-- Available records follows --
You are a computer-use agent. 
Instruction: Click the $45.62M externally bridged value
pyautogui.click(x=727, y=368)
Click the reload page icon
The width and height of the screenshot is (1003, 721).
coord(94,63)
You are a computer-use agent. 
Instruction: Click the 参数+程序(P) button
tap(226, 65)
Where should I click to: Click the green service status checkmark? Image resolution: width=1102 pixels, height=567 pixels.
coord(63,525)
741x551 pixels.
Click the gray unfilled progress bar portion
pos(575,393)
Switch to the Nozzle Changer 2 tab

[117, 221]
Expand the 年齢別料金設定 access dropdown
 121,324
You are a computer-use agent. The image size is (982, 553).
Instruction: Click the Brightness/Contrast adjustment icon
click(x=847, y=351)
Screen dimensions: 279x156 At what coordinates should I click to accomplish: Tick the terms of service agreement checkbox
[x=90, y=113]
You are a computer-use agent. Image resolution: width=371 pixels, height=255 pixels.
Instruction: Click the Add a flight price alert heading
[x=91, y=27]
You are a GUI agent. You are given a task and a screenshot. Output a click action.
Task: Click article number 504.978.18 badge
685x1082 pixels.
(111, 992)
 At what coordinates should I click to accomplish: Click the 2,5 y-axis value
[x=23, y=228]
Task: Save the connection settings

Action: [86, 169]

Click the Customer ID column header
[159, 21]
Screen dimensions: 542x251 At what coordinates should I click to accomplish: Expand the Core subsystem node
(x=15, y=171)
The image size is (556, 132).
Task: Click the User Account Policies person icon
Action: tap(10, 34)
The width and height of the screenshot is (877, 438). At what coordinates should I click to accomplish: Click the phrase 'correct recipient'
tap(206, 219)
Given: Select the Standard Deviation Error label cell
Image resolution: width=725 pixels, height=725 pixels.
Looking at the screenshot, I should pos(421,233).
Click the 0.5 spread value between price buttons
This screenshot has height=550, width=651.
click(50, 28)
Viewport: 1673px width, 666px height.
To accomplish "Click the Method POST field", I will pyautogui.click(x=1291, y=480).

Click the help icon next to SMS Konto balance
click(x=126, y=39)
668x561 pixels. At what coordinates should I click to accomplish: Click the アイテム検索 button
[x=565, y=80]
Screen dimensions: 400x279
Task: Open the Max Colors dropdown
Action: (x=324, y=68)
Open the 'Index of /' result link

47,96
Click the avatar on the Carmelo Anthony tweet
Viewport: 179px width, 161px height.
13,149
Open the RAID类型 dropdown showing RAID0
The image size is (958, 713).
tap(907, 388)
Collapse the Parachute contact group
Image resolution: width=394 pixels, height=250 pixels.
-- Available records concluded --
* [Exercise directions]: Once the line with "At what coordinates should I click to accomplish: Click the 2,5" is located in the data above, repeat it and every later line through the end, exactly.

* [Answer to the exercise]:
 At what coordinates should I click to accomplish: Click the 2,5 y-axis value
[x=23, y=228]
Task: Save the connection settings

Action: [86, 169]

Click the Customer ID column header
[159, 21]
Screen dimensions: 542x251 At what coordinates should I click to accomplish: Expand the Core subsystem node
(x=15, y=171)
The image size is (556, 132).
Task: Click the User Account Policies person icon
Action: tap(10, 34)
The width and height of the screenshot is (877, 438). At what coordinates should I click to accomplish: Click the phrase 'correct recipient'
tap(206, 219)
Given: Select the Standard Deviation Error label cell
Image resolution: width=725 pixels, height=725 pixels.
Looking at the screenshot, I should pos(421,233).
Click the 0.5 spread value between price buttons
This screenshot has height=550, width=651.
click(50, 28)
Viewport: 1673px width, 666px height.
To accomplish "Click the Method POST field", I will pyautogui.click(x=1291, y=480).

Click the help icon next to SMS Konto balance
click(x=126, y=39)
668x561 pixels. At what coordinates should I click to accomplish: Click the アイテム検索 button
[x=565, y=80]
Screen dimensions: 400x279
Task: Open the Max Colors dropdown
Action: (x=324, y=68)
Open the 'Index of /' result link

47,96
Click the avatar on the Carmelo Anthony tweet
Viewport: 179px width, 161px height.
13,149
Open the RAID类型 dropdown showing RAID0
The image size is (958, 713).
tap(907, 388)
Collapse the Parachute contact group
Image resolution: width=394 pixels, height=250 pixels.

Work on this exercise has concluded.